The Neolithic Decline
In the article, the events believed to have caused the Aegean, Egyptian, Middle Eastern and Far Eastern collapses are said to have been caused by a climatic disruption of the South Asian Monsoon system followed by aeolian dust deposition in Africa and Asia. These climatic changes led to severe arid conditions – called a mega-draught in China, across the Eurasian Steppe, northern and central Africa, and most of west and central Europe. On the peripheries, vast areas were drenched by flooding, rain and colder weather. Ultimately, this led to widespread migratory movements and the new forms of societal organisations we call the Bronze Age.

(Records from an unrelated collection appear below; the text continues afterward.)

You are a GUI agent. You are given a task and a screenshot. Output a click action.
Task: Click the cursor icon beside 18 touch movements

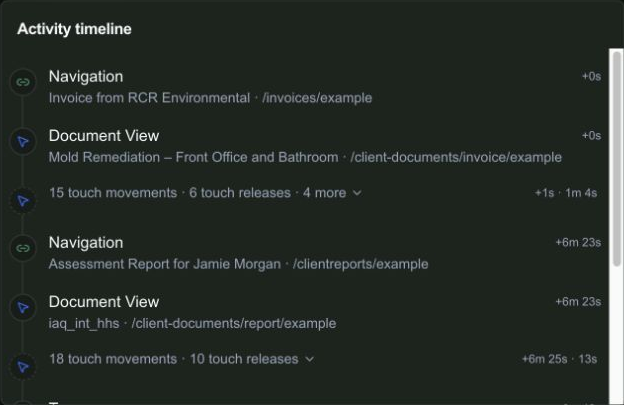23,367
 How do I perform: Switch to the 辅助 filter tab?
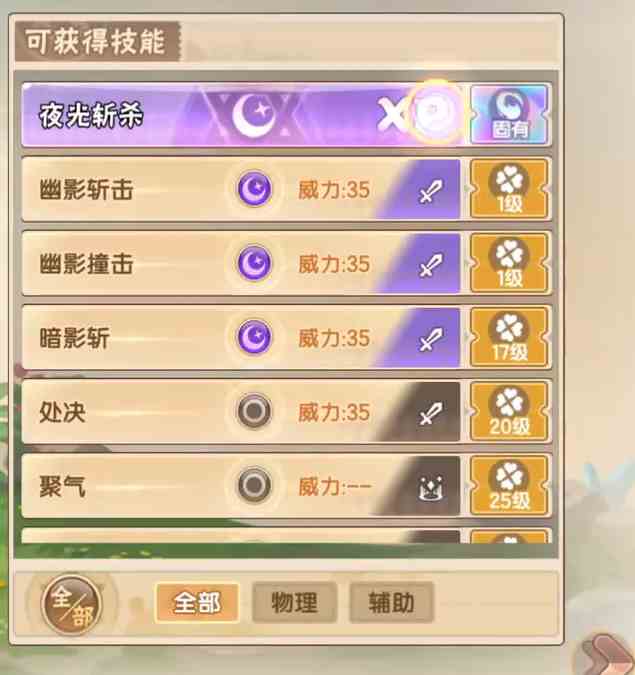click(391, 603)
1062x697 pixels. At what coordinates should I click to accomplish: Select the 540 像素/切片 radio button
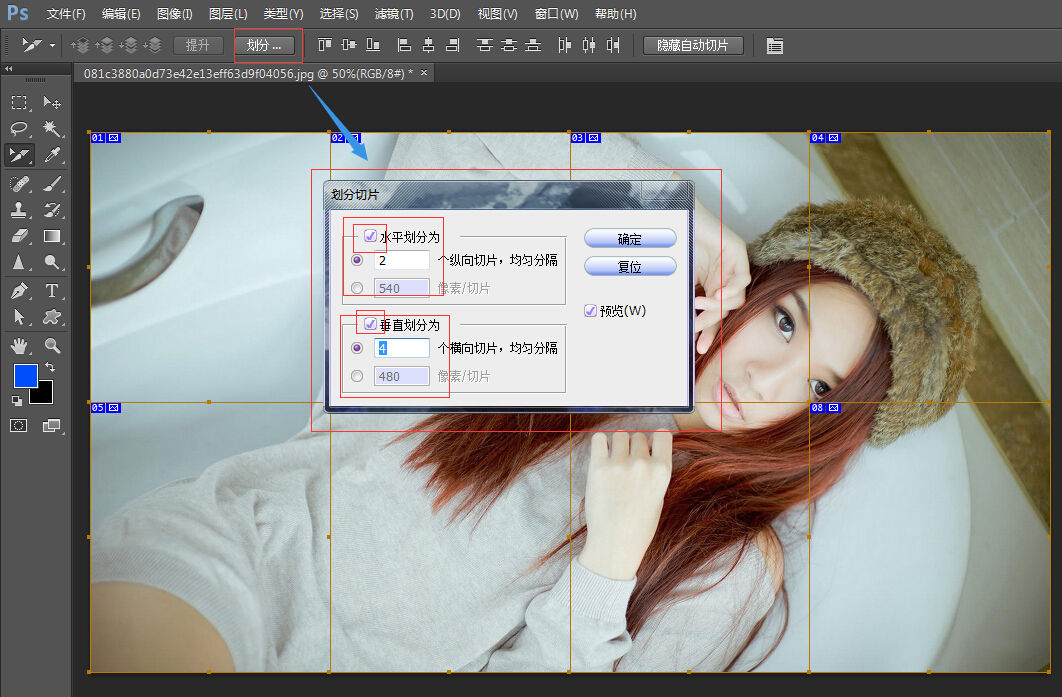pos(358,288)
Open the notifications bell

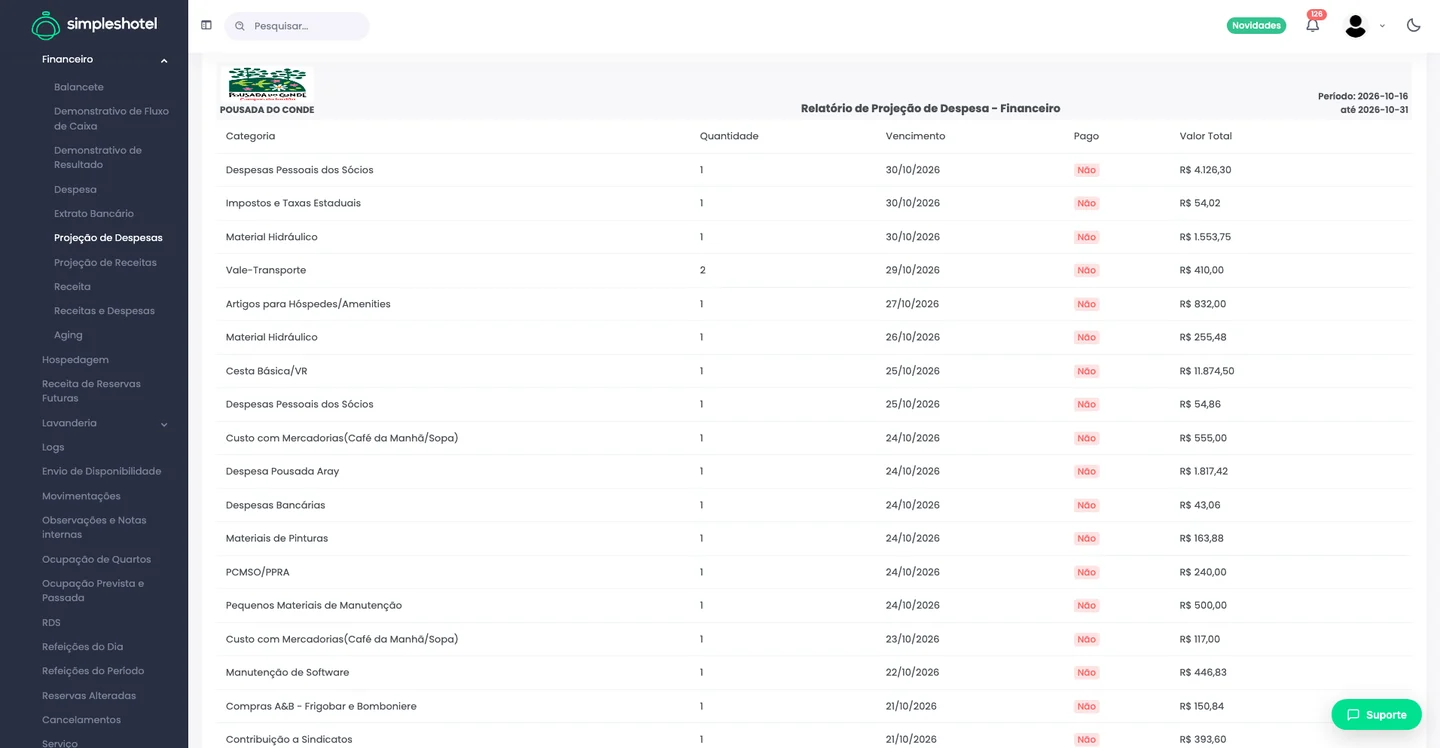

The systematic studies of the interplay between these climatic events and the civilisational collapses explored in the paper show, for instance, how the complex urban Indus civilisation collapsed due to deceases such as leprosy and tuberculosis. “Indus cities were depopulated in the face of a combination of pressures from climate change, systematic structural inequality, and regional socioeconomic changes”, the authors write. And further: “It is notable that hierarchical urban societies built on strong interregional economic ties and marked social inequality experienced social disruption, disease spillover, and increased prevalence of interpersonal violence.” These events forged a different situation than that offered by the resilience of the heterarchical communities in some peripheries, which seemed to fare considerably better due to a more holistic form of resource management based on mixed economy, pastoralism, hunting, fishing and gathering.
Thus, this survey of Holocene human–environmental relations demonstrates how flexibility, variation, and maintenance of indigenous knowledge can be mitigating factors in the face of ecological challenges. Although the present climate change is more rapid and of a greater magnitude than the events and other environmental changes discussed here, “these lessons from the past provide clarity about potential priorities for equitable, sustainable development and the constraints of modernity which we must address”, conclude the authors.